International Air Transport Association (IATA) Director General Willie Walsh told Reuters the near-term outlook remained positive even as the aviation industry faces new headwinds such as high oil prices, inflation and workforce shortages.
“We’re seeing very strong bookings. Certainly all the airline CEOs that I’m talking to are seeing not just good demand for near-end travel but they continue to see demand as they looked through the year,” he said at a conference in Riyadh.
Many regions are expected to perform better this year, though Walsh cautioned that he did not expect a quick recovery in Asia-Pacific, citing restrictions in China as it pursues a zero-COVID policy.
But he said that overall, given the current accelerated pick up in passenger traffic, the industry could reach pre-pandemic passenger figures next year, helped by a strong summer in 2023.

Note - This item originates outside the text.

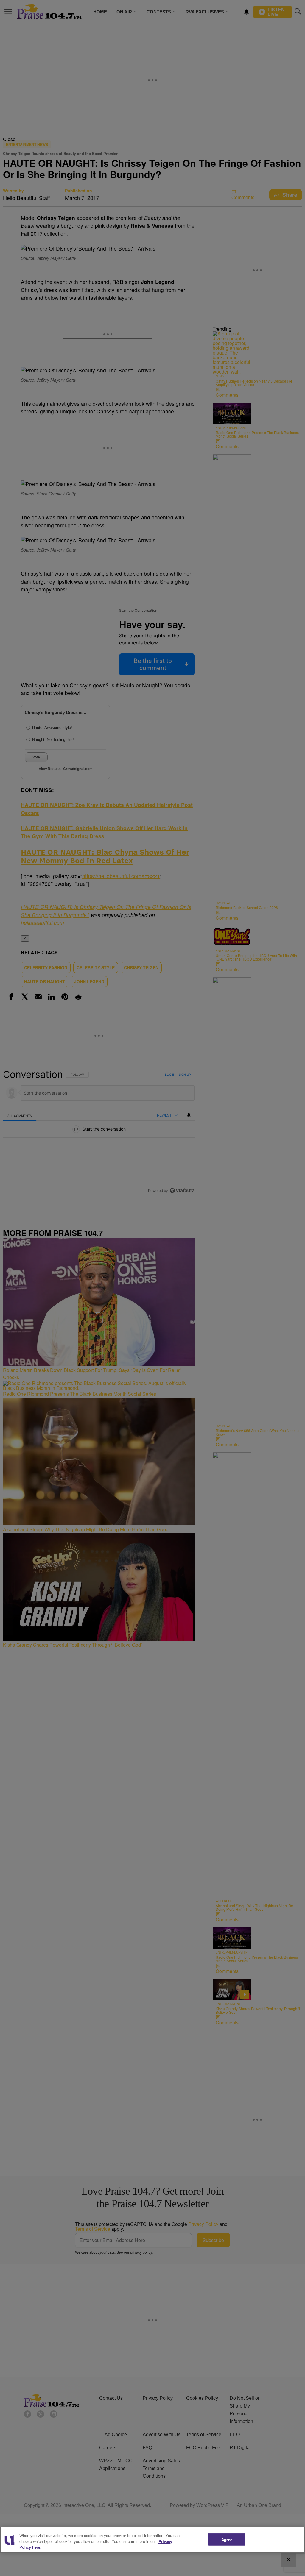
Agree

“I don’t think we should be distracted from the fact that we are seeing a strong recovery and I think that recovery will gather momentum as we go through the rest of this year into 2023.”
Wizz Air Chief Executive Jozsef Varadi separately told Reuters he was fairly confident the European low cost airline would see a good summer of bookings, though he said he was concerned about supply chain disruptions like airport staffing shortages.
“I think you will have a lot of customers but you will have a lot of supply chain issues and you will have a lot of cost issues. So it’s going to be a very interesting kind of mix going through the summer.”